Abstract Body: The sarcomere is the functional unit of striated muscle contraction. Previous studies
have provided valuable information about the sarcomeric proteins and modulators that
are necessary for activation of contraction through inter-myofilament signaling. This
work has revealed key differences in contraction kinetics and paradigms between
cardiac, slow skeletal, and fast skeletal muscle. We seek here to expand these studies
through the use of myofilament incorporated Förster Resonance Energy Transfer
(FRET) fluorescent biosensor in live, intact muscle. This biosensor fuses fluorescent
donor and acceptor proteins to the N- and C-terminals of fast skeletal and cardiac (slow)

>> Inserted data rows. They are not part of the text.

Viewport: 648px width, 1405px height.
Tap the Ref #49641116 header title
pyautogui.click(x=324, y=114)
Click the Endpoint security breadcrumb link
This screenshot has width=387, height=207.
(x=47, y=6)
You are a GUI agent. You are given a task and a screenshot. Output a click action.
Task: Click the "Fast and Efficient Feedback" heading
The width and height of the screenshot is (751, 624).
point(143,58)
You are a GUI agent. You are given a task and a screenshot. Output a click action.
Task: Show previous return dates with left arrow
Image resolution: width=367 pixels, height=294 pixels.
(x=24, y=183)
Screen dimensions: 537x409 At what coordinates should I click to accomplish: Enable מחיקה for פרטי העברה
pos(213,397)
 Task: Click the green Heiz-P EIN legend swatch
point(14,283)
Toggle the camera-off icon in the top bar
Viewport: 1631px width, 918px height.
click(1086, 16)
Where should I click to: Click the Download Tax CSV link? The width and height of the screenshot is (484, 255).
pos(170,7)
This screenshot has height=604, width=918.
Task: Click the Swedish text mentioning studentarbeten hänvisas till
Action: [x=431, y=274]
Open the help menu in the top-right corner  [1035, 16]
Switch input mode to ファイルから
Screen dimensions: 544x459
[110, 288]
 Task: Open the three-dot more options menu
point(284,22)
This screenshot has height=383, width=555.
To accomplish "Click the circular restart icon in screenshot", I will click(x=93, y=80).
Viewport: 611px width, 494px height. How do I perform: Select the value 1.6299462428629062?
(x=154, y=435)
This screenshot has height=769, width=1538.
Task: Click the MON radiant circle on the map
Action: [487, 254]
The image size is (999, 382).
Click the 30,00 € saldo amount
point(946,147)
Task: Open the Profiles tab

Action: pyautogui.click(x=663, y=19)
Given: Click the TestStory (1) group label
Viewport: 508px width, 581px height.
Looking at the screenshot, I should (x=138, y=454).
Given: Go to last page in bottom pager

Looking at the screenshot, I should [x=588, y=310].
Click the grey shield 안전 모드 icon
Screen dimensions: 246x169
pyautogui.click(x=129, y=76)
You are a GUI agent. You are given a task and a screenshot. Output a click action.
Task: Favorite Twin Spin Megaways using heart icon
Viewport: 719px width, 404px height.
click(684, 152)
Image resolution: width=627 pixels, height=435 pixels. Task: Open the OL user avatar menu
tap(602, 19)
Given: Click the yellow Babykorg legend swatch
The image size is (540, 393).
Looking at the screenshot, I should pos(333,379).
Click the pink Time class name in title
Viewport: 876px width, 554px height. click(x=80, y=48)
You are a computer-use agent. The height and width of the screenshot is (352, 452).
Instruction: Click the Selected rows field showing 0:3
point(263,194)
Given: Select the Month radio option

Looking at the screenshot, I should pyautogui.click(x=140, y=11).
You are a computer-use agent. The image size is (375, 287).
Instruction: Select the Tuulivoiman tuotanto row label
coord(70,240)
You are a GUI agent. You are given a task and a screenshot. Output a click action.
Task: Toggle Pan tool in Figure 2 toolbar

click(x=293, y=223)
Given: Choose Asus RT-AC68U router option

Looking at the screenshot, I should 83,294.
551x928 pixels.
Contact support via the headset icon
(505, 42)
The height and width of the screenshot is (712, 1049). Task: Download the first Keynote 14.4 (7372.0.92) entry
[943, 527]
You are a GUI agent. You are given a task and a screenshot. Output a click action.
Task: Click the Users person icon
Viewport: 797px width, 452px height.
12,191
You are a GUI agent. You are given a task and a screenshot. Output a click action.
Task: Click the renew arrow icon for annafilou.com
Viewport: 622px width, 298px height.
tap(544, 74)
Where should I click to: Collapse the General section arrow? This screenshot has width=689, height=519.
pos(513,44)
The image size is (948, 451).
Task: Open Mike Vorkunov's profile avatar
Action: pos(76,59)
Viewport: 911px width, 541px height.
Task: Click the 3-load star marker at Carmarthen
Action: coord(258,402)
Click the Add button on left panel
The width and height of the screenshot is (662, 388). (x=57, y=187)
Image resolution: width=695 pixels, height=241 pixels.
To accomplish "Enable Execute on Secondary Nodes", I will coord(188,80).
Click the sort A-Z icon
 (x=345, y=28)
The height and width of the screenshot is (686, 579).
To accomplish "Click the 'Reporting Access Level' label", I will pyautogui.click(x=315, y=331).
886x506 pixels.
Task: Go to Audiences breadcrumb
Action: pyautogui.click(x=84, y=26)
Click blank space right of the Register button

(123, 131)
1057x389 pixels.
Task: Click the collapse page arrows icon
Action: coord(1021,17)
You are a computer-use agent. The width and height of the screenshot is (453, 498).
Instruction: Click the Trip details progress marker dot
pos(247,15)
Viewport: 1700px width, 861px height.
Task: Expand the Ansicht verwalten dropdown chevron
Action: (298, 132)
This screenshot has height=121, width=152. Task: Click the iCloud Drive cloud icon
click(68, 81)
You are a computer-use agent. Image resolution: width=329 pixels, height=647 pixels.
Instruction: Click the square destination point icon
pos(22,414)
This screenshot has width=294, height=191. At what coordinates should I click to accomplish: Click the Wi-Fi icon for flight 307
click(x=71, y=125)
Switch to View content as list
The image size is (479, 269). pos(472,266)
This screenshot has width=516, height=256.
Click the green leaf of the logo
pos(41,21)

troponin C, respectively, and allows for the monitoring in real-time of the stepwise
physiological mechanism of muscle sarcomere activation in an intact system which
preserves significant features of the muscle, including excitation-contraction coupling
and load. This biosensor has been designed and validated in both cardiac and skeletal
muscle and using intact muscles from transgenic animals we have demonstrated FRET
fluorescence in cardiac papillaries, extensor digitorum longus, and soleus muscles. This
biosensor has shown unique sarcomere activation properties between cardiac and
skeletal muscle, notably the emergence of a prolonged return to baseline of the FRET
signal in loaded fast and slow skeletal muscle, which is evidence of a “primed state” of
myofilament activation unique to skeletal muscles under load. Elucidation of the “primed
state” of sarcomere activation is evidence of a transient memory of recent activity
enabling the enhanced contraction properties of skeletal muscle. This finding advances
previous understanding of skeletal muscle activation, including summation and tetanic
contraction, which is not possible in cardiac muscle. The implementation of this
biosensor provides a new approach to interrogate the essential physiological features of
muscle sarcomere activation and contraction and adds a valuable new tool for small
molecule and gene-based discoveries for muscle disease remediation.